De pronto un latigazo de dolor me atraviesa los pechos y me incorporo de golpe, dolorida.
— ¿Ana? ¿Qué pasa? ¿Te he hecho daño?
—No… O sea, sí, pero no es tu culpa. Me tiene que venir la regla y los días previos tengo los pezones muy sensibles. Y con el ritmo que llevas tú… No lo he aguantado.
Él sonríe con chulería y yo le doy un manotazo en respuesta. Vuelve a sonreír con más ganas. Pongo los ojos en blanco y pienso que es un caso perdido, que tiene más orgullo que polla, y vuelvo a jurar sobre la Biblia que eso es complicado.
—Quita esa mueca, idiota —Me levanto a por mi móvil y vuelvo a sentarme a su lado— Voy a mandarle un mensaje a Carla para recordarle que compre compresas.
— ¿No se puede acordar sola? —pregunta mientras intenta quitarme más ropa.
—Compartimos gastos. Tenemos la regla sincronizada.
—Creía que eso era un mito.
—No lo sé, puede ser. Lo único que tengo claro es que pasar esos días al lado de mi mejor amiga hacen de la tortura algo menos duro. Aunque yo no soy quién para quejarme…
— ¿A qué te refieres?
—A que yo apenas sufro los síntomas, pero hay mujeres que lo pasar realmente mal cuando tienen la menstruación. Carla es una de ellas, por ejemplo.
Instintivamente me llevo una mano al bajo vientre y noto la hinchazón previa a la regla.

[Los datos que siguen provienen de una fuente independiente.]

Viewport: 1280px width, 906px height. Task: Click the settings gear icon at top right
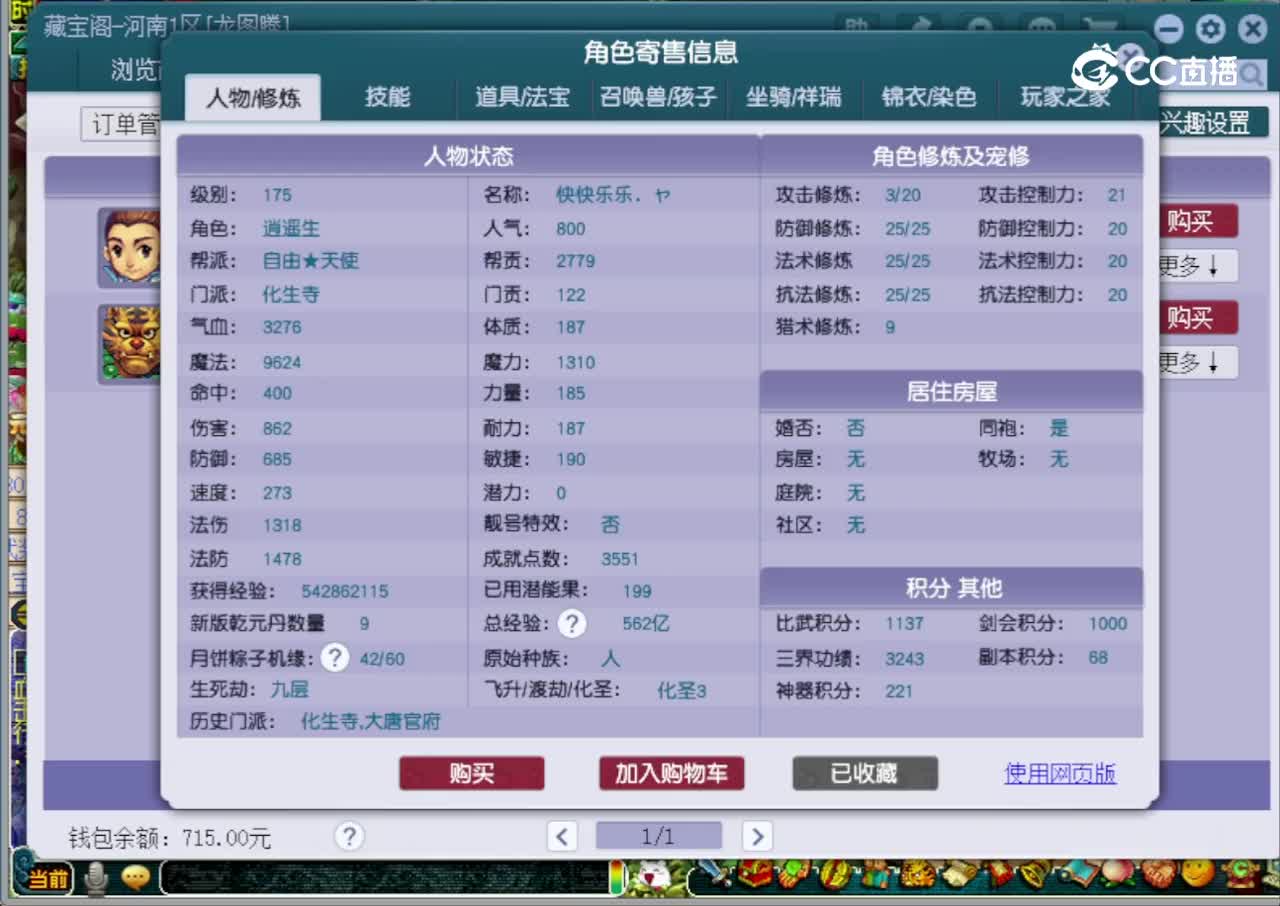pyautogui.click(x=1210, y=29)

Iván sigue mi gesto con la mirada, en silencio. Me gusta que no se sienta incómodo hablando de esto. Yo no tengo tapujos a la hora de hablar de este tema (ni de ningún otro, aquí las cosas claras), pero muchos hombres los evitan o incluso dan muestras evidentes de rechazo cuando aparece la vecina roja en la conversación.

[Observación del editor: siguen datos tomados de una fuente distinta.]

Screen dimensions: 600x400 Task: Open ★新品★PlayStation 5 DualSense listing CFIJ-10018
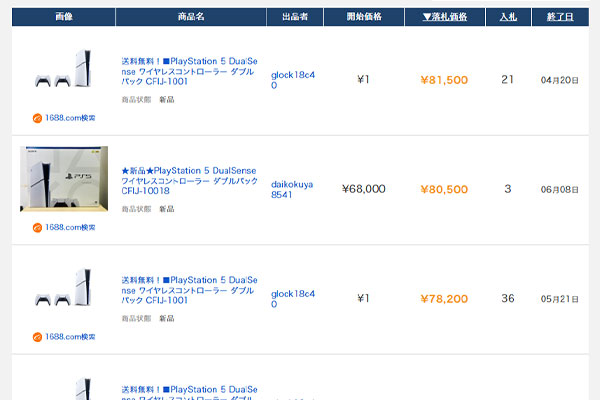pyautogui.click(x=188, y=179)
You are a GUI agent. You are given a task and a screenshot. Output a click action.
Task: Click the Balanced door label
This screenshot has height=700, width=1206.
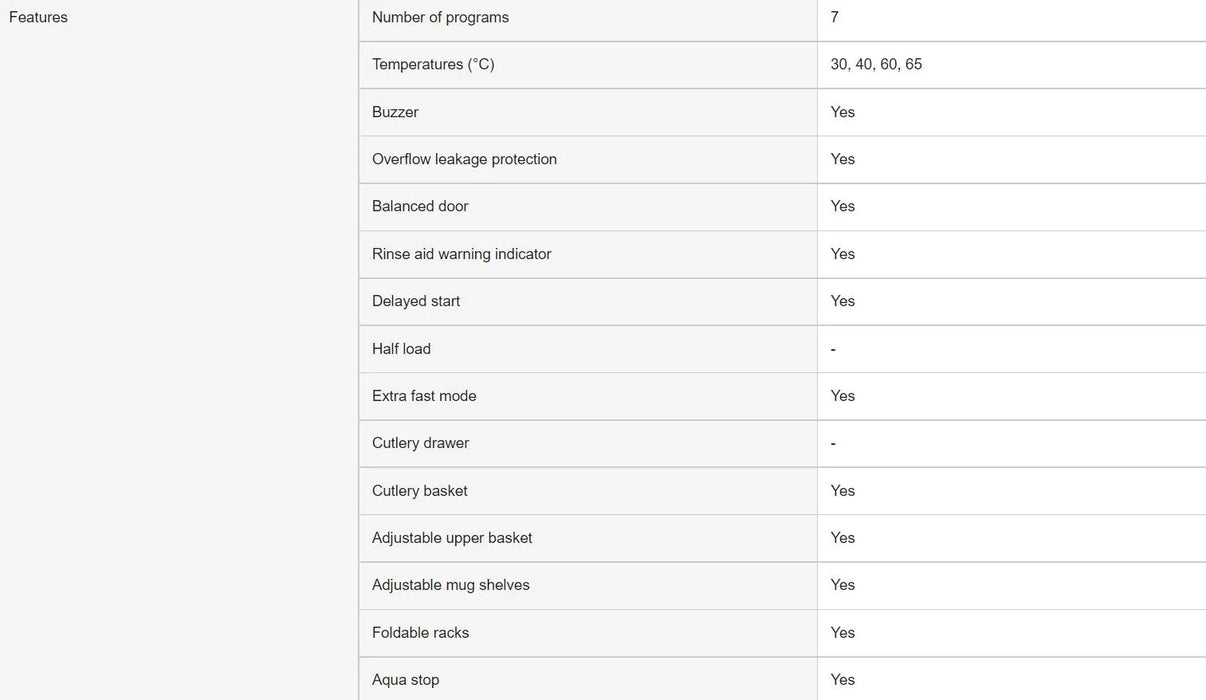pyautogui.click(x=420, y=206)
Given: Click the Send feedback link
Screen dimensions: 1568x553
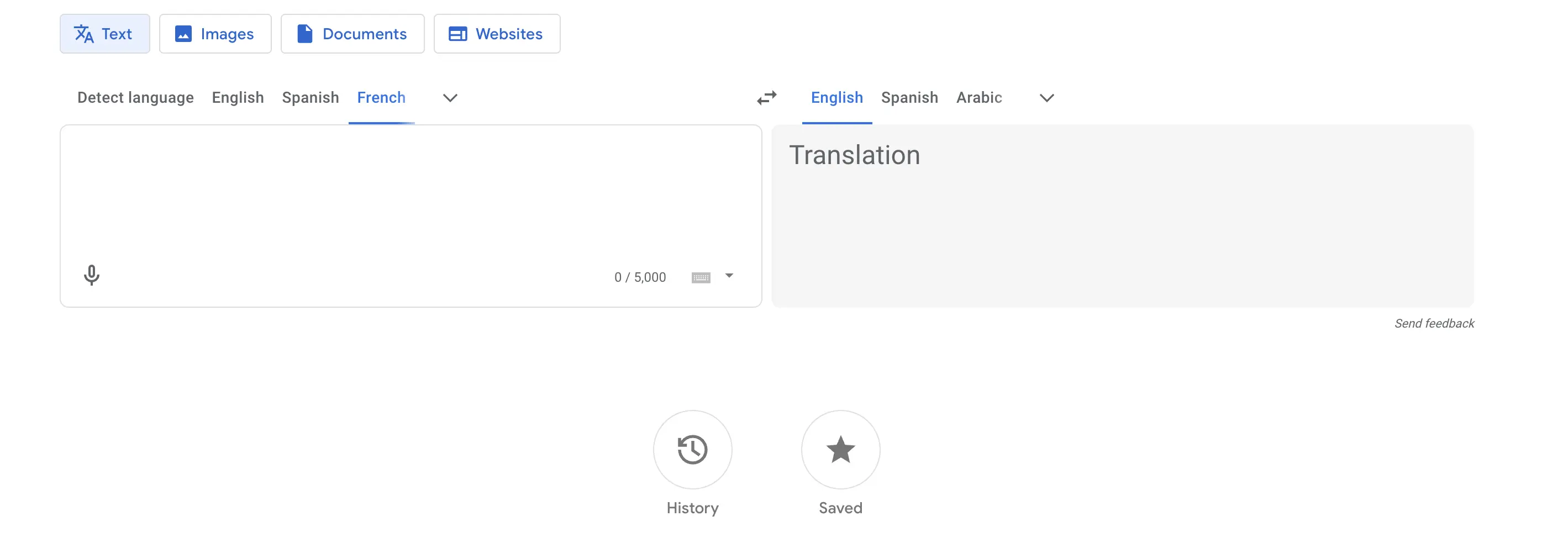Looking at the screenshot, I should coord(1434,323).
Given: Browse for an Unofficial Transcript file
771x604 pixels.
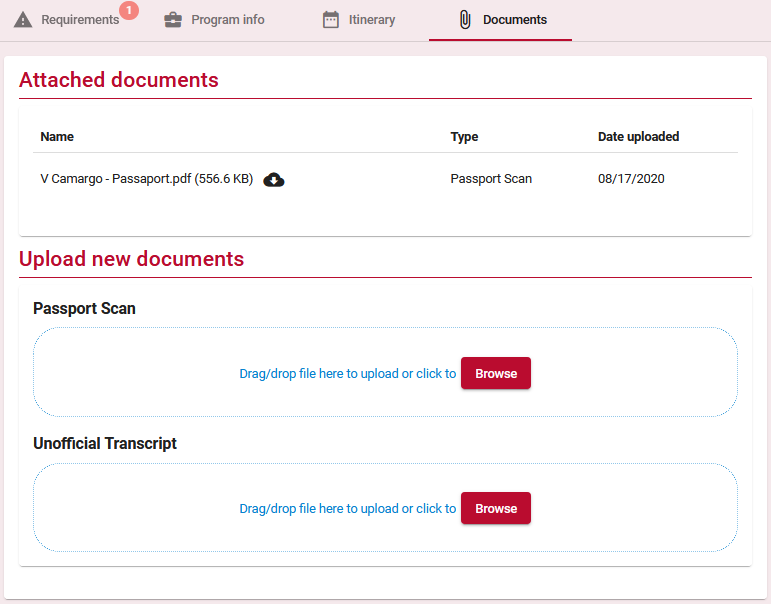Looking at the screenshot, I should click(x=496, y=508).
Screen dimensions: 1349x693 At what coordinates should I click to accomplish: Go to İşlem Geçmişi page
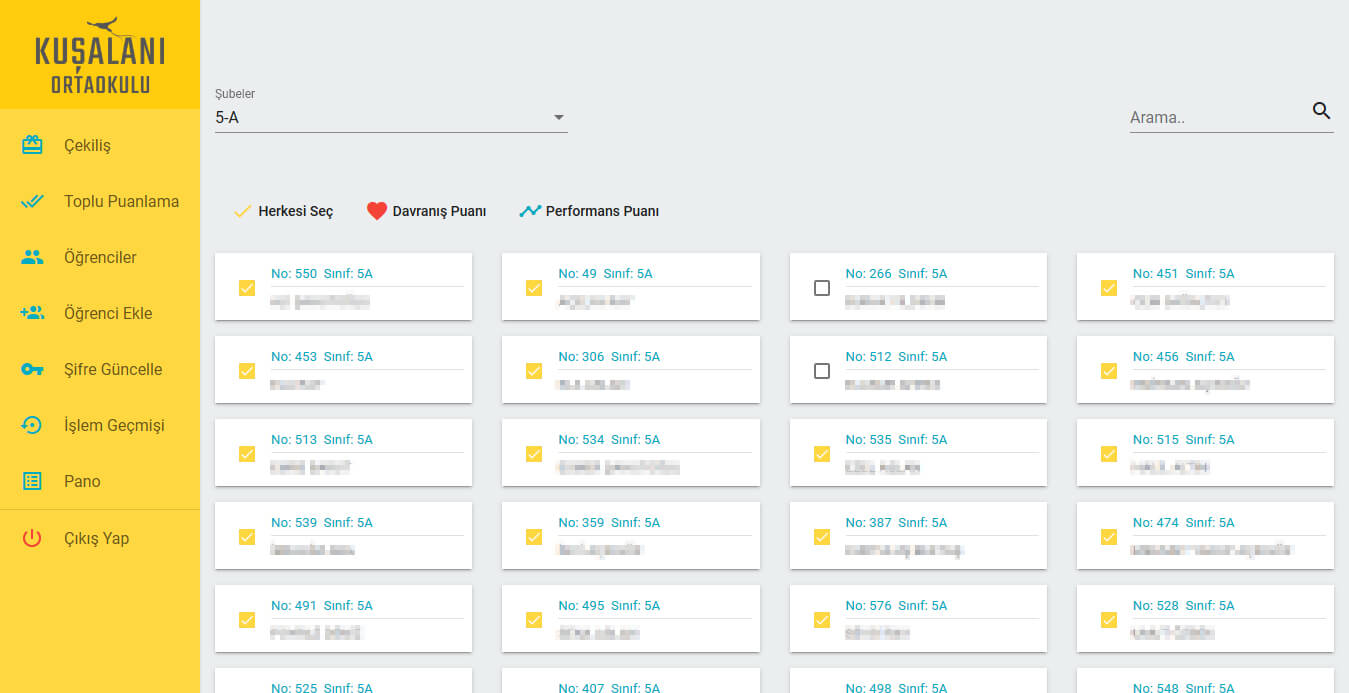[114, 425]

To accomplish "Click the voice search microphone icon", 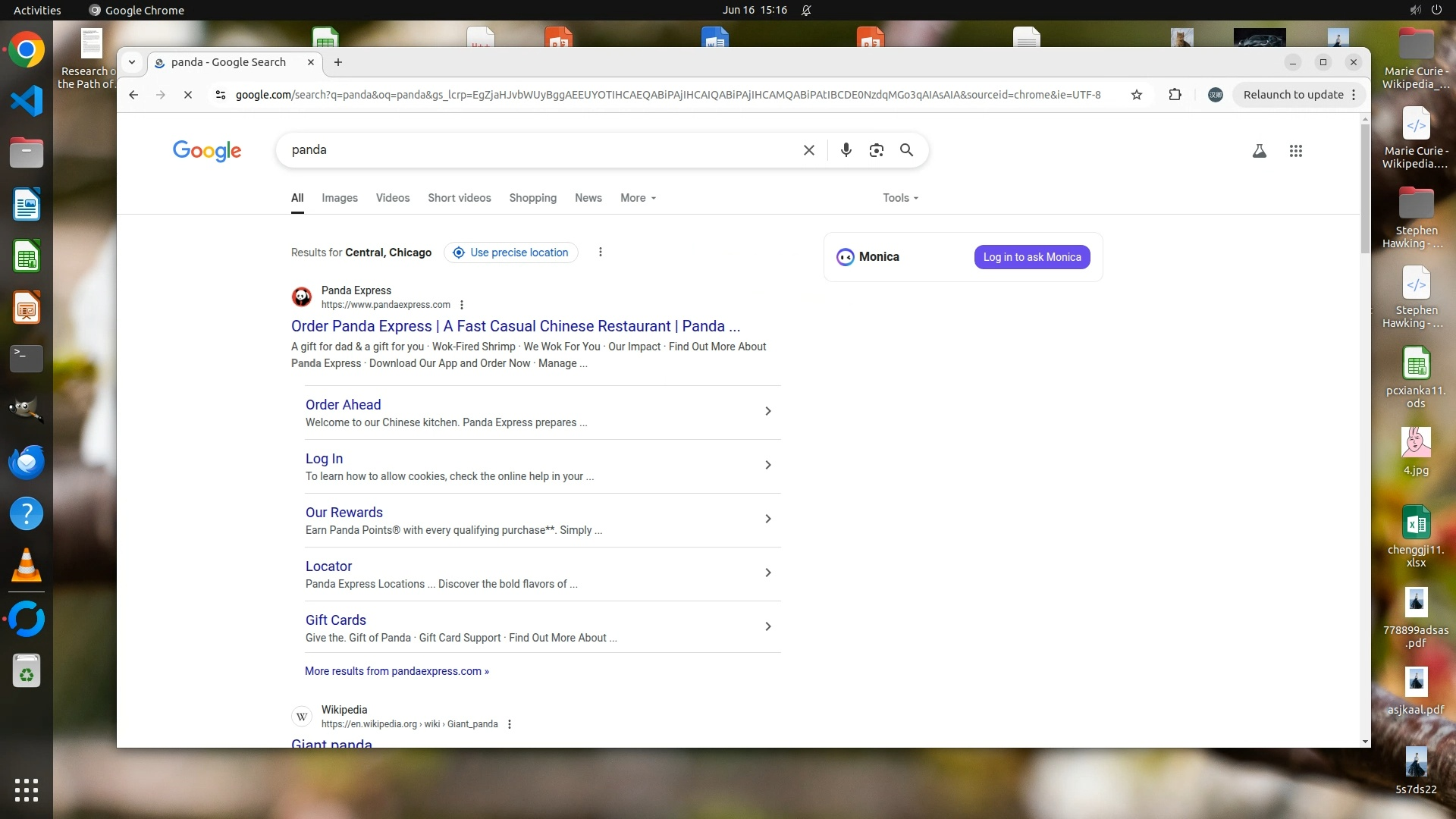I will (x=846, y=150).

Iván, por el contrario, parece tener mucha curiosidad:
—Carla… ¿Ella tiene esos síntomas?
—Sí. La pobre lo pasa mal. Muy mal. Todos los meses desaparece durante un par de días, coincidiendo con los dos primeros días de la regla, que son siempre los peores.
— ¿Tanto le duele?
—Muchísimo. Pero no se trata solo del dolor. Durante esos días las jodidas hormonas nos vuelven locas. Yo, por ejemplo, soy más irascible y todo me molesta; a Carla, en cambio, le vuelven mucho más sensible de lo habitual. Y a todo eso suma los gases, los calambres, el sentirte hinchada, los mareos, el cansancio...

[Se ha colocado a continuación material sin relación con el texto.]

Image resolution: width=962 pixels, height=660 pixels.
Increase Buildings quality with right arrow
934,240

—Joder... Solo conocía la superficie.
—Lógico: la menstruación sigue siendo un tema tabú.
—No lo entiendo. Lo pasáis fatal todos los meses sin poder hacer nada por evitarlo, y aun así tenéis que quedaros en silencio porque está mal visto hablar de ello.
—Y yo lo llevo bien. Imagínate lo que sufre Carla, que no puede quejarse de su dolor sin sentir miradas de incredulidad o de desprecio. Esa es una de las razones por las desaparece del mundo.
Iván se vuelve a quedar en silencio. Casi puedo ver los engranajes de su mente funcionando a toda velocidad. He aprendido a conocerle y sé que está maquinando algo.
—No sé qué estás ideando en ese micro cerebro tuyo, pero espero que no se te vaya la olla.
Él da un respingo ante mi comentario. Solo alcanzo a ver su sonrisa lobuna antes de que se abalance sobre mí y empiece a besarme con ganas renovadas.